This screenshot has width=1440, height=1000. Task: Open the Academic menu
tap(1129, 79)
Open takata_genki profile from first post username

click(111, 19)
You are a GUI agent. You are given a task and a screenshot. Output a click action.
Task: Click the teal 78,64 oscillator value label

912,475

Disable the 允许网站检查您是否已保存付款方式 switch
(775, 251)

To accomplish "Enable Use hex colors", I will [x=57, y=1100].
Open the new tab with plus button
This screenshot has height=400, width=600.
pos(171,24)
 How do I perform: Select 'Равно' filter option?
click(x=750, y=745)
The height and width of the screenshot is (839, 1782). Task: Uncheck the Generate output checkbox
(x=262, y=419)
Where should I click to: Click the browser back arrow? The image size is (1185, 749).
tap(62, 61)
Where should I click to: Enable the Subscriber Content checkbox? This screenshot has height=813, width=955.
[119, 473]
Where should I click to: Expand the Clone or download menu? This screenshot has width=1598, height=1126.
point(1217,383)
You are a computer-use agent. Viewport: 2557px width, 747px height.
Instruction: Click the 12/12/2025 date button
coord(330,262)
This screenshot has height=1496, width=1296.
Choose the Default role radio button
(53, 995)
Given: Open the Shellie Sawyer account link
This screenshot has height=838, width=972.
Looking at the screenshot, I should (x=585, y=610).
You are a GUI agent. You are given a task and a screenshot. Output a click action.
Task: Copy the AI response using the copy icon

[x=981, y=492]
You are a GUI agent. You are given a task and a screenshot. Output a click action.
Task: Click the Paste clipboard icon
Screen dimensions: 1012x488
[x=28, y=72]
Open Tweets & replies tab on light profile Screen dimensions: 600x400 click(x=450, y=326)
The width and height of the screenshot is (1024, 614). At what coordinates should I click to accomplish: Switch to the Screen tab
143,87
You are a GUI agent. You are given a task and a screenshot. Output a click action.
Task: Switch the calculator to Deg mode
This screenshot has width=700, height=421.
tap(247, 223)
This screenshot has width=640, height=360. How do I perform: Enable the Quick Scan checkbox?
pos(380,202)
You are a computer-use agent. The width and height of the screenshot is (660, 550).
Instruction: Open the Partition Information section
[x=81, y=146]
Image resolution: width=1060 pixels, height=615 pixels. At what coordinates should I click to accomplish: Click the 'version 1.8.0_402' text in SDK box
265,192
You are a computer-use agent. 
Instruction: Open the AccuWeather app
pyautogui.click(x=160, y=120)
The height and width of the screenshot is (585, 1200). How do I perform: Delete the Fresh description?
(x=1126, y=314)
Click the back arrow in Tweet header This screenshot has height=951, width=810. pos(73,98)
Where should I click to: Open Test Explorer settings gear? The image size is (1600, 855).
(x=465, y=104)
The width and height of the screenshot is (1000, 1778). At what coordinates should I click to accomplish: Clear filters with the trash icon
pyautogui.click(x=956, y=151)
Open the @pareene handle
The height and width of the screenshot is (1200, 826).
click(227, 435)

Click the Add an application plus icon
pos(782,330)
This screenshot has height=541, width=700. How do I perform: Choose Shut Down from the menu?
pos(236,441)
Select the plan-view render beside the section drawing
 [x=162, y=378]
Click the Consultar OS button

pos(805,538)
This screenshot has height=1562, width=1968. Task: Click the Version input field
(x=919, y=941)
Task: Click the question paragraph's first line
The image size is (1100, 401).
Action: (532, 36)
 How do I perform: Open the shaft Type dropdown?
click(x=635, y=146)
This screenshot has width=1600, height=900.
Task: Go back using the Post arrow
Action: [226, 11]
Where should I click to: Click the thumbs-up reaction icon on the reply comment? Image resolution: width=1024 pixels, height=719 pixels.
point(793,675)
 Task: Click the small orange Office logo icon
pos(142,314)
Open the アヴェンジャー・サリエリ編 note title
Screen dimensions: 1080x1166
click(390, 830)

================================

[Assignment] Say how many lines in the entries include the word "computer", with no text around the number.

[Response to this task] 3